Instant Gratification


The instant that Independent Counsel Kenneth Starr sent his impeachment report to Congress on September 11, the race was on to get the report before the public. Copies were distributed to legislators, the White House, and members of the press; it was also posted it on the Thomas Web site maintained by the Library of Congress (thomas.loc.gov). Soon after the initial release, however, the private sector took over.

Within hours, hundreds of Web sites–operated by sources as diverse as CNN, Yahoo, Netscape, and REASON–had posted the 453-page document. Hundreds of newspapers put the report on their Web sites and many made excerpts available on old-fashioned newsprint the next day. Some, including The New York Times, The Washington Post, the Los Angeles Times, andthe Boston Globe, reprinted the report in its entirety.
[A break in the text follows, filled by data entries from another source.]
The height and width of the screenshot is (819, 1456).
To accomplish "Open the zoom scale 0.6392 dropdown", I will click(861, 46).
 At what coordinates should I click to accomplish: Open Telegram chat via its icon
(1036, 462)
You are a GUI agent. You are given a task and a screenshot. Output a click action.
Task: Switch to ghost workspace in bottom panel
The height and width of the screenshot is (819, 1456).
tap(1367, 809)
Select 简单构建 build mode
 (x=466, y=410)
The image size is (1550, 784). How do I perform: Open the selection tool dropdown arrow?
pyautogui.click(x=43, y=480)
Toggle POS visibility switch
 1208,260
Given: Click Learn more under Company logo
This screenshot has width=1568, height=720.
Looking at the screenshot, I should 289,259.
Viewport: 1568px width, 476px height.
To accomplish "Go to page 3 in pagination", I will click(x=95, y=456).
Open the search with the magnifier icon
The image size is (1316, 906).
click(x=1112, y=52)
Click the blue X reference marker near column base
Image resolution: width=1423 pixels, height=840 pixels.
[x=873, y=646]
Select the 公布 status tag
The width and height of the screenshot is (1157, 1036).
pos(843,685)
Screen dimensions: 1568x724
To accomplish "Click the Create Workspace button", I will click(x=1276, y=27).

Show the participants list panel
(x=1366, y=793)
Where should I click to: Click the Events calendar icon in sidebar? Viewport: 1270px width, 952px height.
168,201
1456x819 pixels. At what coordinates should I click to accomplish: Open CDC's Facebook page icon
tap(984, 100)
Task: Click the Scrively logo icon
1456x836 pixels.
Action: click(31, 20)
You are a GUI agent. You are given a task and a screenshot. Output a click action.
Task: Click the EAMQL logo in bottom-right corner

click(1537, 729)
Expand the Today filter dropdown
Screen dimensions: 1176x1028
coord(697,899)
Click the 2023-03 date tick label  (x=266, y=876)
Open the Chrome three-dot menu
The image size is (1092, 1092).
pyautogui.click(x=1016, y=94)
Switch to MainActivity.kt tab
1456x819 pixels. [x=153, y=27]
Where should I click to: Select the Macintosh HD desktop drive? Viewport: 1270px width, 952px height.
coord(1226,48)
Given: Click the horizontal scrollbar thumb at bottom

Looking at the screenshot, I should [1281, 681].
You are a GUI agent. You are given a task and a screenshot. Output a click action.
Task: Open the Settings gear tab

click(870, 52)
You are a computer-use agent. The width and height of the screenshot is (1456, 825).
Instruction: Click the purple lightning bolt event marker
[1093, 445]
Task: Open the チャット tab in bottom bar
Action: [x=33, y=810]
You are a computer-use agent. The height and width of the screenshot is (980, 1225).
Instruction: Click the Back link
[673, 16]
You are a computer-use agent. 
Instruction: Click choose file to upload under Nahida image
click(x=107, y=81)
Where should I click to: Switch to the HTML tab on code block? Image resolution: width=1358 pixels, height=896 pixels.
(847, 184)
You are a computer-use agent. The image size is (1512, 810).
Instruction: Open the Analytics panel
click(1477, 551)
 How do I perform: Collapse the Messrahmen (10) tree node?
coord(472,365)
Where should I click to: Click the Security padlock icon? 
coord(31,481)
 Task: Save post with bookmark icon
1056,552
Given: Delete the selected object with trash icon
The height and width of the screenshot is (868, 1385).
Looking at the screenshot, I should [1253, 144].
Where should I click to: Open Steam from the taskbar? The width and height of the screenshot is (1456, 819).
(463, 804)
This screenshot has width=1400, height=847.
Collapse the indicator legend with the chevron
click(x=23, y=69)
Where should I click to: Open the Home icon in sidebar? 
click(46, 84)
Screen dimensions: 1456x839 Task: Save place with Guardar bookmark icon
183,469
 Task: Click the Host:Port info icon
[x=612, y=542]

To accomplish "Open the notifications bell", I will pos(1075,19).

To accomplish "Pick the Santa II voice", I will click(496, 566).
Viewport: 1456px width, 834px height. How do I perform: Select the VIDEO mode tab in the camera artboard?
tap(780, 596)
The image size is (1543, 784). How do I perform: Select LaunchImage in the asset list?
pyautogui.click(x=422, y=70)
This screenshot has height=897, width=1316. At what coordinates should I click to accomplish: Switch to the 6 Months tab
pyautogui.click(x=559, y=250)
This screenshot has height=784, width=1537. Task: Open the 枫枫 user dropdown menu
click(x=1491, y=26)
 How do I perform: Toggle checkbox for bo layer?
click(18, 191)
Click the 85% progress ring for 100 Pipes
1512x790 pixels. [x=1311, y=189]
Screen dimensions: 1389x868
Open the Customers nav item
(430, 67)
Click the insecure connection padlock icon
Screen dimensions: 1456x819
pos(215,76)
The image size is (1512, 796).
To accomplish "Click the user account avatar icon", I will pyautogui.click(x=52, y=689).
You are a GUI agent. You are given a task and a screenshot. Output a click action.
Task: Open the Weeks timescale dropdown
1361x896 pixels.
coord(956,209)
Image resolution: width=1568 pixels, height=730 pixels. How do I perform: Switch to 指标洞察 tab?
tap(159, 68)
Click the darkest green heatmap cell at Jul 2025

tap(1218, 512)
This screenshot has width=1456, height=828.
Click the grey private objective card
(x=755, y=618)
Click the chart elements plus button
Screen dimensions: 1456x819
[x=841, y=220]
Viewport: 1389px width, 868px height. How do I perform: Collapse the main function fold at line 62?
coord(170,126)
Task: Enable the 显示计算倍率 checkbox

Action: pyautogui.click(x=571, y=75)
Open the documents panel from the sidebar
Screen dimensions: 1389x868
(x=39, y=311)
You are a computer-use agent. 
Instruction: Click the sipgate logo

The first bound version of the Starr report hit bookstores Monday the 14th, as Prima Publishing's Forum division released a copy of the report and sold it for $9.99. On Tuesday, two other bound versions hit stores. For $10, Public Affairs offered the report, the initial White House rebuttal, and analysis from the staff of The Washington Post. Pocket Books offered the cheapest version ($5.99), including the rebuttal and an outline of the history of the Starr investigation by reporter Phil Kuntz of The Wall Street Journal.

But if you weren't in a hurry and money was no object, you could get a copy of the Starr report from the Government Printing Office by paying $14 and waiting an unspecified time for delivery by the U.S. Postal Service–unless, of course, you lived within easy driving distance of a GPO bookstore.